Ele estava parado no pé da minha cama. Sem cadeira de rodas. Sua figura cintilava, desbotada, com a mesma consistência que os sonhos. Preenchi a distância que nos separava, rápida como uma estrela cometa. Ele deu um lindo sorriso, daqueles que não duvida da sua felicidade, porque ele reflete a sua.
"Sr. Mc Laine... O senhor pode andar..." Minha voz era ingênua, parecia com a de uma meninazinha.
Ele devolveu o meu sorriso, seus olhos tristes e escuros. "Ao menos em sonhos, sim. Não queres me chamar Sebastian, Melisande? Ao menos no sonho? "
Fiquei envergonhada, receosa de abandonar as formalidades, mesmo nesse mundo fantástico e irreal.
"Tudo bem ... Sebastian".
Suas mãos me apertaram a cintura, um abraço firme e brincalhão. "Sabes dançar, Melisande?"
"Não".
"Então deixa que eu te guie. Achas que podes fazer isso? " Ele me fixava desconfiado agora.
"Não creio que consigo" admiti sincera.
Ele consentiu, de modo algum perturbado pela minha sinceridade. "Nem mesmo em um sonho?"

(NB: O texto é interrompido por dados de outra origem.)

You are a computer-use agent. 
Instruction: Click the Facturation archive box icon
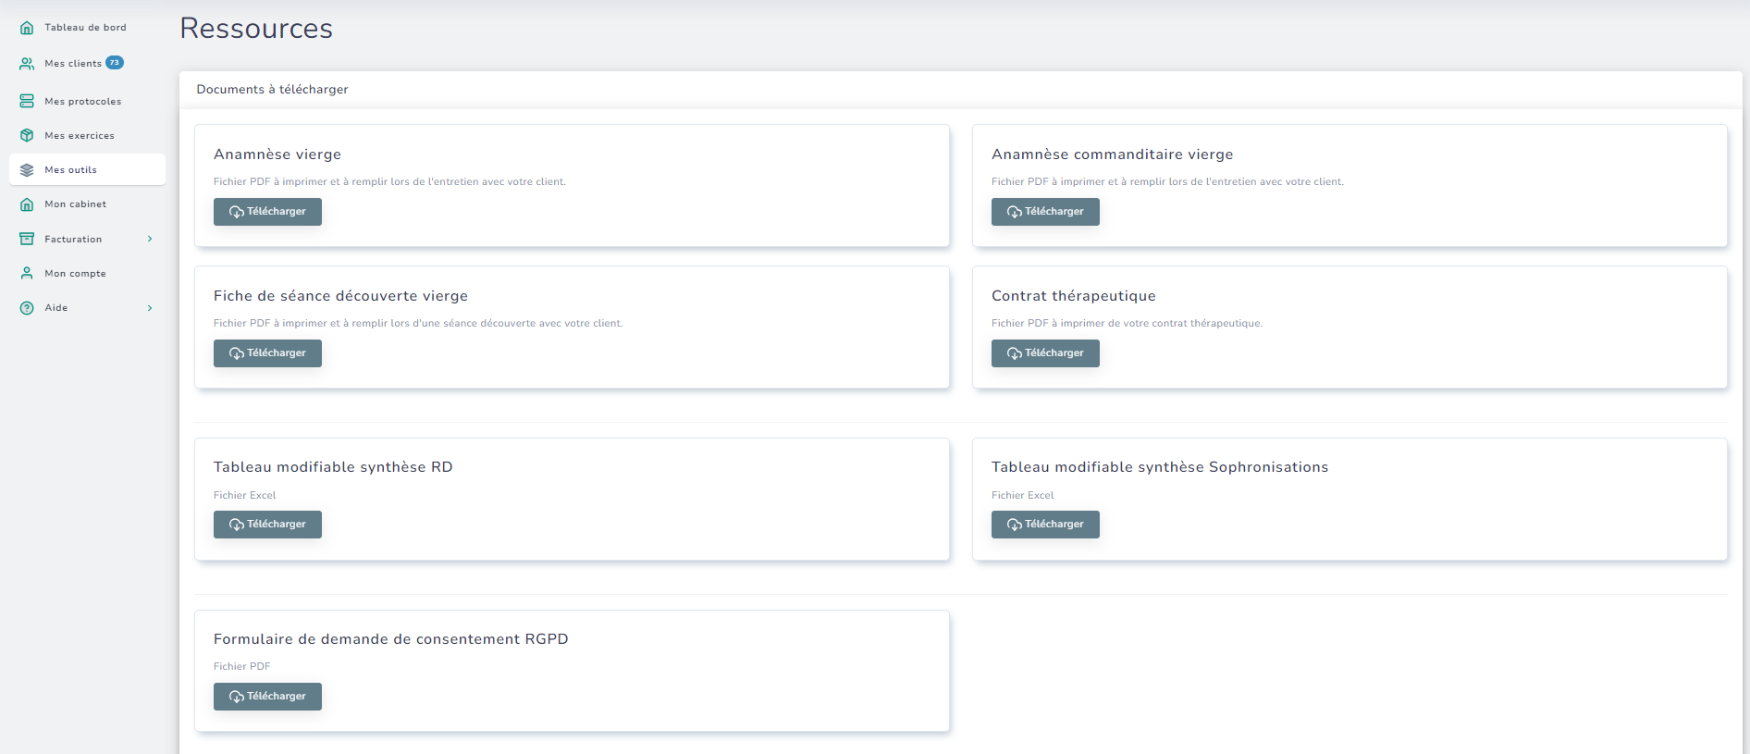pos(27,239)
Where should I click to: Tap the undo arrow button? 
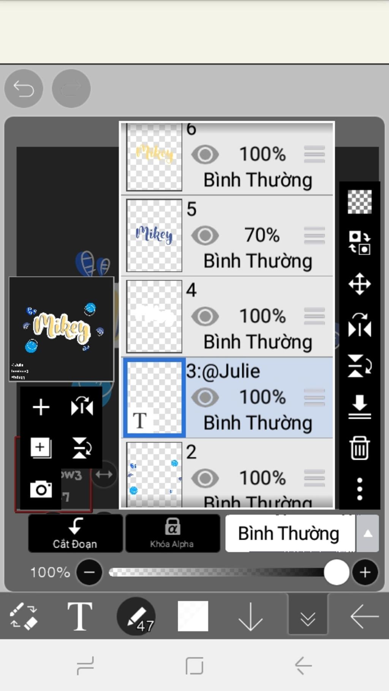tap(24, 89)
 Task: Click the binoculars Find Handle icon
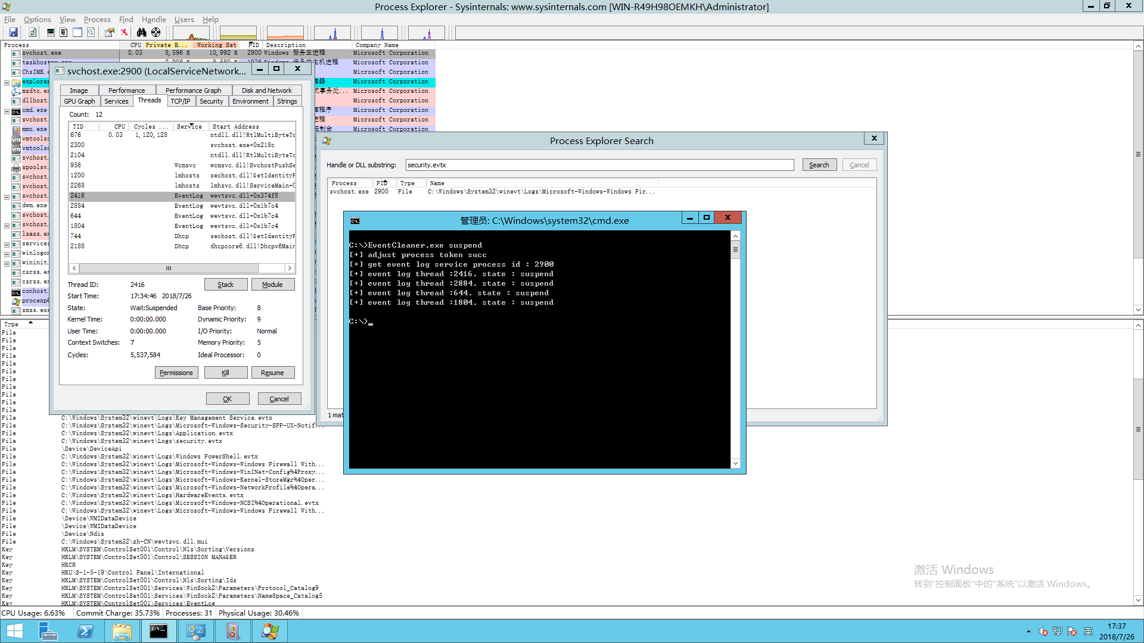[x=141, y=32]
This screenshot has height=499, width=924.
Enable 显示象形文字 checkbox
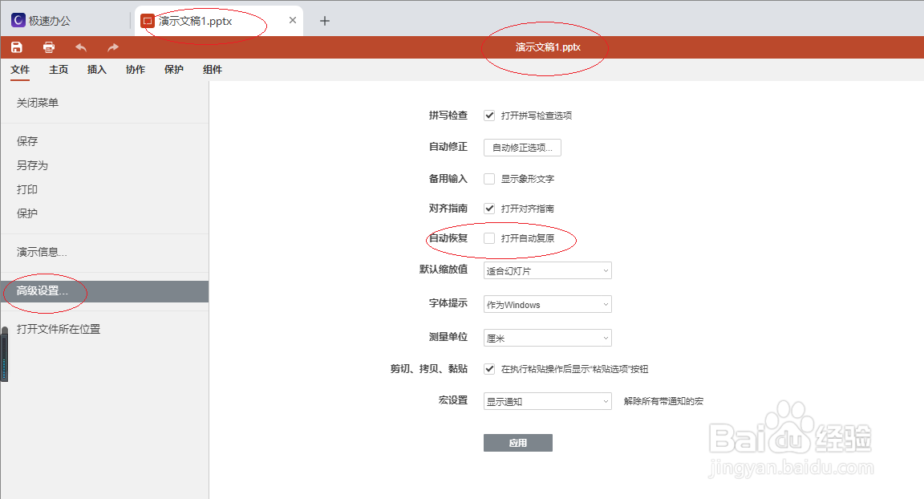pos(489,178)
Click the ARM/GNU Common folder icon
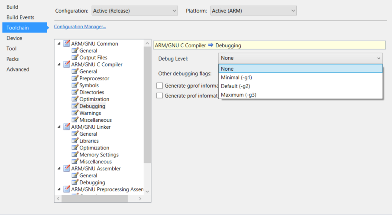 [67, 44]
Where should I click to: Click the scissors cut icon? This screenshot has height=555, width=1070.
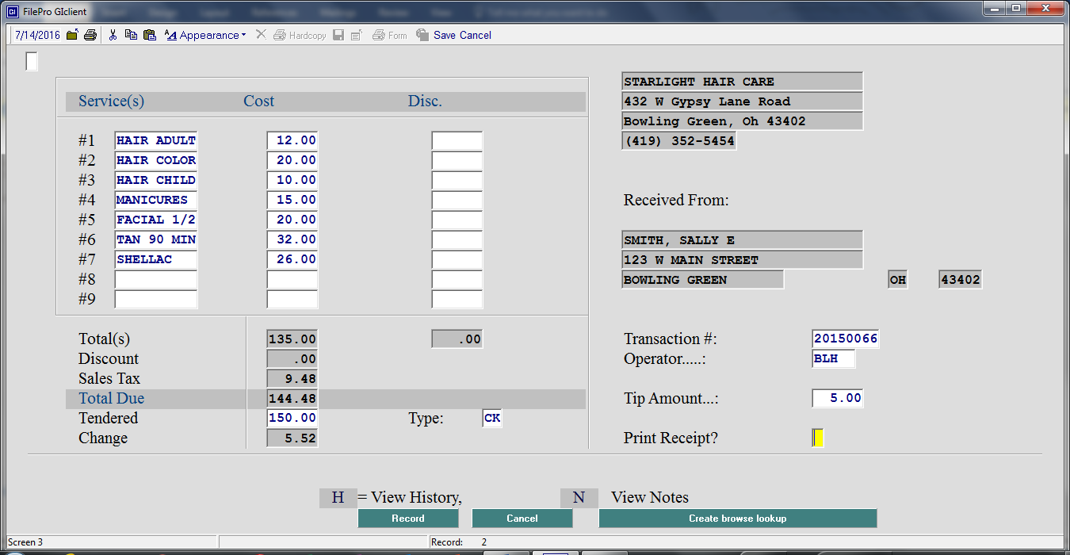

"Eu nunca sonho" respondi incrédula. No entanto, eu estava fazendo isso. Foi um fato incontestável, certo? Não podia ser real. Eu estava de camisola em seus braços, a doçura de seu olhar, a ausência de uma cadeira de rodas.
"Espero que não despertes desiludida" ele disse pensativo.
"Por que deveria?" objetei.
"Eu serei o objeto do primeiro sonho da tua vida. Estás desapontada?" me fixava sério, duvidoso.
Ele ia para trás agora e eu coloquei os dedos nos seus braços, ferozes como garras. "Não, fica comigo. Por favor. "
"Tu me queres realmente no teu sonho?"
"Eu não quero nenhum outro" disse sem rodeios. Eu estava sonhando, me repeti. Eu poderia dizer tudo o que me passava pela cabeça, sem medo das consequências.
Ele sorriu novamente, mais bonito do que nunca. Isso me fez rodar, acelerando o ritmo enquanto pouco a pouco eu aprendia os passos. Foi um sonho real de uma maneira assustadora. Meus dedos percebiam, sob os polegares, a suavidade da caxemira de seu suéter e mais em baixo, a força de seus músculos. Em algum momento, ouvi um barulho, como um pêndulo que bate as horas. Dei uma risada. "Até aqui!"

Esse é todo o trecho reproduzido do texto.